What is expected: Your response should be every line from the entries that includes the string "computer".

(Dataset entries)
§

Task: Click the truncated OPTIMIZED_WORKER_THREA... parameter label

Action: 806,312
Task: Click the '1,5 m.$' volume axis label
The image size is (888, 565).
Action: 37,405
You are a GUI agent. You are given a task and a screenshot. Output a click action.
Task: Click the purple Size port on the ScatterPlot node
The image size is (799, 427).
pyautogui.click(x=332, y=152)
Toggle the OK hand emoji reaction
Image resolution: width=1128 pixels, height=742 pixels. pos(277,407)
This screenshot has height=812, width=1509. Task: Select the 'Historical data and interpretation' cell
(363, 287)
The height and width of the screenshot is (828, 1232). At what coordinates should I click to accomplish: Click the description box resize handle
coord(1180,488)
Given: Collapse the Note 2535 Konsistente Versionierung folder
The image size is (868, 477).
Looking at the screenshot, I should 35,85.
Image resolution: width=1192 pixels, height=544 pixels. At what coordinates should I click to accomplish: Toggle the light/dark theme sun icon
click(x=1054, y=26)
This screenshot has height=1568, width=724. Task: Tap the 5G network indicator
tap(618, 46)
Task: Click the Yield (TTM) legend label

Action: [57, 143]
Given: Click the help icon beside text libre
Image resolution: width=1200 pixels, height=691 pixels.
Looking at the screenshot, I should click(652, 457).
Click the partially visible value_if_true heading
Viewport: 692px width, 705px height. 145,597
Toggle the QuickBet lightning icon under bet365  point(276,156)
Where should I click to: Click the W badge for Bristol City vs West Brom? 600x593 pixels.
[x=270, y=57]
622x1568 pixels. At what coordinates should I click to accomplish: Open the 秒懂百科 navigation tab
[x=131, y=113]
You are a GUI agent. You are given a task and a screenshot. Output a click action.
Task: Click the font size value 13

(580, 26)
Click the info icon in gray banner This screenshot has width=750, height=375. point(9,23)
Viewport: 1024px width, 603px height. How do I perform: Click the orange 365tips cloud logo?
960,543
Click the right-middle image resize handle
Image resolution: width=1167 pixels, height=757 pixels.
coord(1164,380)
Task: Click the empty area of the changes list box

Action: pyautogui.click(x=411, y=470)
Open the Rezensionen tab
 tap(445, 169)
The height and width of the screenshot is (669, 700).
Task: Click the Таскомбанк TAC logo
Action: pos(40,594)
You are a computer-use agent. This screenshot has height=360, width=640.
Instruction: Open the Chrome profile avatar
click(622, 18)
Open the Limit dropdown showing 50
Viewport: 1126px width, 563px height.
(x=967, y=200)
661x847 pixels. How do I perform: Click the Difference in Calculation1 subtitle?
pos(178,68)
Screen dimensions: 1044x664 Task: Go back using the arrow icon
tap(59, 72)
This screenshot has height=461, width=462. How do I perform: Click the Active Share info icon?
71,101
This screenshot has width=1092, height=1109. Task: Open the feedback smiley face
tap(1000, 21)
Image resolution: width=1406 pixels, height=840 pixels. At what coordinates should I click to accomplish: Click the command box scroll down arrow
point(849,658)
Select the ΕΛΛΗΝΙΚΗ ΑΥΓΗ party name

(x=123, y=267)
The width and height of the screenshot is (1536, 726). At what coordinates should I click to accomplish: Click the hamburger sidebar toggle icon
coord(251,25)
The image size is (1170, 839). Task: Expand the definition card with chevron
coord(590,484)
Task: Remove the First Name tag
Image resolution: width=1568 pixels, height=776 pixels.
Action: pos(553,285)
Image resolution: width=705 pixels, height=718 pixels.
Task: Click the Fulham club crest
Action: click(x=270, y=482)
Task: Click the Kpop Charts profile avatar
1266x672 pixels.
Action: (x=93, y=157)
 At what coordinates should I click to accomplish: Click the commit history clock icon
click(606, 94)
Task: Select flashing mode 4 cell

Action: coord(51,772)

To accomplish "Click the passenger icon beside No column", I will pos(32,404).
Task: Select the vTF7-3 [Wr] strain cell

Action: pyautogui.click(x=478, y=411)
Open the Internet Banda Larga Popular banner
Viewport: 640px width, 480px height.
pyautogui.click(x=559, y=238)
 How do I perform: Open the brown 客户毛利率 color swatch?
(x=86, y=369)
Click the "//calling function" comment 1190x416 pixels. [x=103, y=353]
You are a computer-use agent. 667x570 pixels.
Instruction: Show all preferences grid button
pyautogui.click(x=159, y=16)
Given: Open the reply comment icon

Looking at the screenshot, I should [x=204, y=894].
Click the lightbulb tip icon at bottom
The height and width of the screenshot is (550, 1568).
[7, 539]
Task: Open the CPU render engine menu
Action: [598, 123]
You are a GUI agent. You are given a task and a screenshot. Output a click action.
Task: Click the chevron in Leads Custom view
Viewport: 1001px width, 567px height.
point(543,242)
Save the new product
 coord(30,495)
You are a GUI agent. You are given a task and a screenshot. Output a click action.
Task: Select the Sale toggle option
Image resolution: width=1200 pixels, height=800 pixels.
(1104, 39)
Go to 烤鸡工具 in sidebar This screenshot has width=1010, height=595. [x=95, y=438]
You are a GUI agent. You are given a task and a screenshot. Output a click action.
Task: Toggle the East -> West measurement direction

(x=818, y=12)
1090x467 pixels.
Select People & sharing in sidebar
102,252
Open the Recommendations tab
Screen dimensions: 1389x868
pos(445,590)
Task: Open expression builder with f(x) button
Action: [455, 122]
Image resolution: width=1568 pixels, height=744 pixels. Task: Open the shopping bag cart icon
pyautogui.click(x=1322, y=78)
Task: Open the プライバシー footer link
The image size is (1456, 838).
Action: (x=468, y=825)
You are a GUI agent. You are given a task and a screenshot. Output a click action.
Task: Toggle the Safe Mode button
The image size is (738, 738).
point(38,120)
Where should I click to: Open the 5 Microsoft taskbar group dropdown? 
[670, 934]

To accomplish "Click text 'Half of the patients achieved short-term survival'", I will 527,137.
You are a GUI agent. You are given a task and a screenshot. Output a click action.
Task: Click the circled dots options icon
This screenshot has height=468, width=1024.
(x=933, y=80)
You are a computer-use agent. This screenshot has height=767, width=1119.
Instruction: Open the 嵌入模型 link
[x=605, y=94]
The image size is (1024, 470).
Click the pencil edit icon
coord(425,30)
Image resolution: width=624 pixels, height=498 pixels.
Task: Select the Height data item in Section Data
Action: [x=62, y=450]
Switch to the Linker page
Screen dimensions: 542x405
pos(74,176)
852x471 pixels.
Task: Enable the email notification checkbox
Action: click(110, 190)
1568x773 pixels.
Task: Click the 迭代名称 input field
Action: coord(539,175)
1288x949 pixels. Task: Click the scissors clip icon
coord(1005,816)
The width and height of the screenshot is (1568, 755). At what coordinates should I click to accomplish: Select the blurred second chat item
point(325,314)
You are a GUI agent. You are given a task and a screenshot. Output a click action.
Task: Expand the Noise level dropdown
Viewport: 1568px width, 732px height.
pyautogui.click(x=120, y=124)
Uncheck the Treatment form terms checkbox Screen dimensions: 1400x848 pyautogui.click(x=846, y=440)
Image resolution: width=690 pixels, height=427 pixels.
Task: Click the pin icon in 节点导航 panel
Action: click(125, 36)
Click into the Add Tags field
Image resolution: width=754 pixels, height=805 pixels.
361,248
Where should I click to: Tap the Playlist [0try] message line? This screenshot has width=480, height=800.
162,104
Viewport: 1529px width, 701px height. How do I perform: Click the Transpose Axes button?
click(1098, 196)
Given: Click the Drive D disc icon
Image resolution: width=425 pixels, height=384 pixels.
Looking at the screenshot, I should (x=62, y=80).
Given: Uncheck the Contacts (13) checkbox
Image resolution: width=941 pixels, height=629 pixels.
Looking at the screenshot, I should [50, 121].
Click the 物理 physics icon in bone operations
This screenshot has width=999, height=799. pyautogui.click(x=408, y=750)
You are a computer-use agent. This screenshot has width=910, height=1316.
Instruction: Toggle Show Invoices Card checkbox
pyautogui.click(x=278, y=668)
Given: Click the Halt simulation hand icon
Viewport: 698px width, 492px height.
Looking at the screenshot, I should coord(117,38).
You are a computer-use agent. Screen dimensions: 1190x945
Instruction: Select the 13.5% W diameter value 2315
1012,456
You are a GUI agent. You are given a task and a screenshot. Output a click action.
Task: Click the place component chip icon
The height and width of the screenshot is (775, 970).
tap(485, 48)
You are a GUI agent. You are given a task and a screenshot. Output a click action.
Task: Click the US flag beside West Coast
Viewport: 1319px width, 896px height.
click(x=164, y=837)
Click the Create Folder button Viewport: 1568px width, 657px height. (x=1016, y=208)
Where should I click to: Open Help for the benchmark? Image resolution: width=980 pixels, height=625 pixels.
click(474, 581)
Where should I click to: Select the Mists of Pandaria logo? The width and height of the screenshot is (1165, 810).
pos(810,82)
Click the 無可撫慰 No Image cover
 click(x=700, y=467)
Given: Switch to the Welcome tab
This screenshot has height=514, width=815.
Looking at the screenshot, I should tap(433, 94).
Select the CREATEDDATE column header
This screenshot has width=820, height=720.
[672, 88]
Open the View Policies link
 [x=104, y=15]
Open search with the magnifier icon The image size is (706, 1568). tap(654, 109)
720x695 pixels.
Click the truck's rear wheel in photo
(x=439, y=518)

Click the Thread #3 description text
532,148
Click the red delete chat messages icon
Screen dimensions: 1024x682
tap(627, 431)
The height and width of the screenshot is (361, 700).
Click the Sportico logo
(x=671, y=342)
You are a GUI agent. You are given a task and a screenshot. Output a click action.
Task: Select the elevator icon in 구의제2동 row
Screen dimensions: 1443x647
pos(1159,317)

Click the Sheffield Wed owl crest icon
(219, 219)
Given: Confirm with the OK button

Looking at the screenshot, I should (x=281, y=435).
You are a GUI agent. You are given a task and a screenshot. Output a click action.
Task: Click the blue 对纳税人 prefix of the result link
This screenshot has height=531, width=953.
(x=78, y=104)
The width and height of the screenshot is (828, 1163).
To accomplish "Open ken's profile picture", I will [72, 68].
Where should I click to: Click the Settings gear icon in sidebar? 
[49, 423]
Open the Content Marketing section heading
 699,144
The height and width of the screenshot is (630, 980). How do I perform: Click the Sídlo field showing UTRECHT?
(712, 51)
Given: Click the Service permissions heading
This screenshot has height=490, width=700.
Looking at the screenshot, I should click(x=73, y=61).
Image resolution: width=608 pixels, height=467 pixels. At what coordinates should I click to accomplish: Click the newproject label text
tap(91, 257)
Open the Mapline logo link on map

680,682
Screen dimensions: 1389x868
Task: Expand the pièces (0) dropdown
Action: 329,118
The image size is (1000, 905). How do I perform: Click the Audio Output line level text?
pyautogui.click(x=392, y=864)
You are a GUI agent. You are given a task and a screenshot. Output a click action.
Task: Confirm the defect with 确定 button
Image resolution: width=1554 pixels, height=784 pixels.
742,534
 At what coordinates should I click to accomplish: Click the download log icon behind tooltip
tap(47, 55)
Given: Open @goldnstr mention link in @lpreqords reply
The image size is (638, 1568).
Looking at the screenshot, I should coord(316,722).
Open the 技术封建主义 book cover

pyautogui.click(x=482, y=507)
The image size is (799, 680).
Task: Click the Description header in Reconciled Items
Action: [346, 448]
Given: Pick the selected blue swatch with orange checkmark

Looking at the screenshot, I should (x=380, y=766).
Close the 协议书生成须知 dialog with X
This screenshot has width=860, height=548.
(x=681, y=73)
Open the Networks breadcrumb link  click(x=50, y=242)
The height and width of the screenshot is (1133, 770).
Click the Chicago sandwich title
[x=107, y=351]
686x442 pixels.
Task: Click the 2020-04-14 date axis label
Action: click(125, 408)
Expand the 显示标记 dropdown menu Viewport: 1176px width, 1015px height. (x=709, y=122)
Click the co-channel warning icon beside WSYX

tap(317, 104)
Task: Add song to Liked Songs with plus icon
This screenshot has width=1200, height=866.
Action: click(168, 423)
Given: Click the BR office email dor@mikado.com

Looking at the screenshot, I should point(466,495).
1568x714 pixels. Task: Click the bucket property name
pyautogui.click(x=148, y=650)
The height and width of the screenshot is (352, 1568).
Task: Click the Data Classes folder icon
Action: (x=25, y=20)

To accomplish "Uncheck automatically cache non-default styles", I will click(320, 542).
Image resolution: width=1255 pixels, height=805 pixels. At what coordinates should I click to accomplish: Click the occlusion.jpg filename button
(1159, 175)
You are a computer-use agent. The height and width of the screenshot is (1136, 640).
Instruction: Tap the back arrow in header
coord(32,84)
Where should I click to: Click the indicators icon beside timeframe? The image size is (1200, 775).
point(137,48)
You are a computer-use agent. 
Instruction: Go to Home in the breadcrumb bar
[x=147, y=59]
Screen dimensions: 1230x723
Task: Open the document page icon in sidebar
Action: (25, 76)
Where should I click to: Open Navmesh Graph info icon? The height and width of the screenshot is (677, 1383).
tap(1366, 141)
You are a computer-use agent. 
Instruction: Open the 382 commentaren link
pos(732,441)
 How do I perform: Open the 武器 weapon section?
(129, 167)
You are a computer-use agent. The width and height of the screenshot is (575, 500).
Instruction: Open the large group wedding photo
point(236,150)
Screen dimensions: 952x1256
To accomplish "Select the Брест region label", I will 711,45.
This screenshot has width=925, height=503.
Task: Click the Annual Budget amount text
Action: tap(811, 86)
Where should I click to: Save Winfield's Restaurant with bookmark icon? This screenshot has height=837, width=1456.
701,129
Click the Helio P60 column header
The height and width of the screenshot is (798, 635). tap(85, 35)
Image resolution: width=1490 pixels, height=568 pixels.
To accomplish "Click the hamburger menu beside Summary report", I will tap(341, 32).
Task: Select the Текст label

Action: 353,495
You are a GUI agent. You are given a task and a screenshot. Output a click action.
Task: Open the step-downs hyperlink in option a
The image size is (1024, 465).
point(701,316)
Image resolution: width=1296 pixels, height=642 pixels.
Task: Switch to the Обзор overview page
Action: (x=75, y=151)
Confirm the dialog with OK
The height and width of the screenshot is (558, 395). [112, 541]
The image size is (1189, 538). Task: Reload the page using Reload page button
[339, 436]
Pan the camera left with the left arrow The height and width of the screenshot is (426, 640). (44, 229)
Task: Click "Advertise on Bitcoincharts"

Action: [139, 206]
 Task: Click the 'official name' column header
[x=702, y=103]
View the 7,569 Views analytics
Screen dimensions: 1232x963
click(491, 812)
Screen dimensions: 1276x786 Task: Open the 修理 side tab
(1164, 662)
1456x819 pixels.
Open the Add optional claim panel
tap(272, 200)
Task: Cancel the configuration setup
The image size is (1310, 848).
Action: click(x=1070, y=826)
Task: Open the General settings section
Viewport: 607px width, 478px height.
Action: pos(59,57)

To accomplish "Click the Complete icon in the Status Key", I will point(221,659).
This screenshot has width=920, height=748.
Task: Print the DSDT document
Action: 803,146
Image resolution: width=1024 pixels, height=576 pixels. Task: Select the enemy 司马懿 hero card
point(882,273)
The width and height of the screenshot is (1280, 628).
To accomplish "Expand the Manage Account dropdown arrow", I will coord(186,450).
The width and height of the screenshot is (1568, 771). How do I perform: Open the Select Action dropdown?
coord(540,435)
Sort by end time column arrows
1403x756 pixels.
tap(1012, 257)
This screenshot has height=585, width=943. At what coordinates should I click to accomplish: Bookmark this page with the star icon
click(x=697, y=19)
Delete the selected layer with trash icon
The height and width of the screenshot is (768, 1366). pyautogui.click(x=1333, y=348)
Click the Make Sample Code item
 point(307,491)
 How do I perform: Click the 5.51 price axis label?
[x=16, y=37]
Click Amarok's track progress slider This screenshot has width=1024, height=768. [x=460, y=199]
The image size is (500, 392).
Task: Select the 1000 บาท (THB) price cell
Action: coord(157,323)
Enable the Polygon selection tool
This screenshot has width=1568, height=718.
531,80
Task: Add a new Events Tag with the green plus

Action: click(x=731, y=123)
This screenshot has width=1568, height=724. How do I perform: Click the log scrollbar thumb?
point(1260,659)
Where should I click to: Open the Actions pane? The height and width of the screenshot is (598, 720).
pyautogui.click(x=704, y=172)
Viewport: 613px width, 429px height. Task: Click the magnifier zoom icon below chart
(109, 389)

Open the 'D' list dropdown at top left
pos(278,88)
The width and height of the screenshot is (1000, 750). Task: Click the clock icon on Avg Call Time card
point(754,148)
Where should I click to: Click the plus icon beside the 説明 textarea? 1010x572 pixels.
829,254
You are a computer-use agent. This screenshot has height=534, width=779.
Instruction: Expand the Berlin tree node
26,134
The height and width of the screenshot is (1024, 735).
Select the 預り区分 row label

§

Output for this task:
You are a computer-use agent. This screenshot has height=360, width=640.
You are a computer-use agent. 667x570 pixels.
You are a computer-use agent. This screenshot has height=767, width=1119.
You are a computer-use agent. This screenshot has width=910, height=1316.
You are a computer-use agent. Screen dimensions: 1190x945
You are a computer-use agent. The height and width of the screenshot is (1136, 640).
You are a computer-use agent. 
You are a computer-use agent. 
You are a computer-use agent. The width and height of the screenshot is (575, 500).
You are a computer-use agent. This screenshot has height=534, width=779.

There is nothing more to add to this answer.